▶ [WORK TASK]: Below are some lines of data. Return all of them as they are.

- - -

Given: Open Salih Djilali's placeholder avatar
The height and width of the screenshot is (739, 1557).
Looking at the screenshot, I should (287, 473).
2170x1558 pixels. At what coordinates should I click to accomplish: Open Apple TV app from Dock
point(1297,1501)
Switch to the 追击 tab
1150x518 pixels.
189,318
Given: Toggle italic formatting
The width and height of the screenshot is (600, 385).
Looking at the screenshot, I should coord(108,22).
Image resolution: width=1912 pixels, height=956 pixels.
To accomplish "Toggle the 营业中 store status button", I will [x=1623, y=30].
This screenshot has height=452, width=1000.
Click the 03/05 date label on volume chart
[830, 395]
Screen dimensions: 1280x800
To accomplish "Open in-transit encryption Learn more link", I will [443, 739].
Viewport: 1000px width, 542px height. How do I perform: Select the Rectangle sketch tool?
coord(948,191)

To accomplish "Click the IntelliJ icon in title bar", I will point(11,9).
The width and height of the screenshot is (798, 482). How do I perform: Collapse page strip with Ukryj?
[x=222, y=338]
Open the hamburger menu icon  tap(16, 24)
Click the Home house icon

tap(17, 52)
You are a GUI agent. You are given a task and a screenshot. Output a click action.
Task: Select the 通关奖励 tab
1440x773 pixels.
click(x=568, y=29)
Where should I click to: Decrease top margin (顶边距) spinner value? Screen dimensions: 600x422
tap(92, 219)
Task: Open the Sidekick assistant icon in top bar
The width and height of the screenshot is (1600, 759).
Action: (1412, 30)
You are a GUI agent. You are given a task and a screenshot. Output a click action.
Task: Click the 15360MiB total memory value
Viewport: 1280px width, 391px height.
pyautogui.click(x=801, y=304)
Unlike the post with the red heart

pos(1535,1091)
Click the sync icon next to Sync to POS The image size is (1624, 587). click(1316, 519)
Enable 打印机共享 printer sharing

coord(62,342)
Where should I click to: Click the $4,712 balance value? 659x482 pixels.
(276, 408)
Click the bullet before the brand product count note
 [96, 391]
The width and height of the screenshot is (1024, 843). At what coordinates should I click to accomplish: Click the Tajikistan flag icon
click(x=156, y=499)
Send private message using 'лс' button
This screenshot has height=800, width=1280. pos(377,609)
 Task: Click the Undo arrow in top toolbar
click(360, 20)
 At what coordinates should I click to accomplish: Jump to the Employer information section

- - -

▶ [RESPONSE TO THE TASK]:
Given: Open Salih Djilali's placeholder avatar
The height and width of the screenshot is (739, 1557).
Looking at the screenshot, I should (287, 473).
2170x1558 pixels. At what coordinates should I click to accomplish: Open Apple TV app from Dock
point(1297,1501)
Switch to the 追击 tab
1150x518 pixels.
189,318
Given: Toggle italic formatting
The width and height of the screenshot is (600, 385).
Looking at the screenshot, I should coord(108,22).
Image resolution: width=1912 pixels, height=956 pixels.
To accomplish "Toggle the 营业中 store status button", I will [x=1623, y=30].
This screenshot has height=452, width=1000.
Click the 03/05 date label on volume chart
[830, 395]
Screen dimensions: 1280x800
To accomplish "Open in-transit encryption Learn more link", I will [443, 739].
Viewport: 1000px width, 542px height. How do I perform: Select the Rectangle sketch tool?
coord(948,191)

To accomplish "Click the IntelliJ icon in title bar", I will point(11,9).
The width and height of the screenshot is (798, 482). How do I perform: Collapse page strip with Ukryj?
[x=222, y=338]
Open the hamburger menu icon  tap(16, 24)
Click the Home house icon

tap(17, 52)
You are a GUI agent. You are given a task and a screenshot. Output a click action.
Task: Select the 通关奖励 tab
1440x773 pixels.
click(x=568, y=29)
Where should I click to: Decrease top margin (顶边距) spinner value? Screen dimensions: 600x422
tap(92, 219)
Task: Open the Sidekick assistant icon in top bar
The width and height of the screenshot is (1600, 759).
Action: (1412, 30)
You are a GUI agent. You are given a task and a screenshot. Output a click action.
Task: Click the 15360MiB total memory value
Viewport: 1280px width, 391px height.
pyautogui.click(x=801, y=304)
Unlike the post with the red heart

pos(1535,1091)
Click the sync icon next to Sync to POS The image size is (1624, 587). click(1316, 519)
Enable 打印机共享 printer sharing

coord(62,342)
Where should I click to: Click the $4,712 balance value? 659x482 pixels.
(276, 408)
Click the bullet before the brand product count note
 [96, 391]
The width and height of the screenshot is (1024, 843). At what coordinates should I click to accomplish: Click the Tajikistan flag icon
click(x=156, y=499)
Send private message using 'лс' button
This screenshot has height=800, width=1280. pos(377,609)
 Task: Click the Undo arrow in top toolbar
click(360, 20)
 At what coordinates should I click to accomplish: Jump to the Employer information section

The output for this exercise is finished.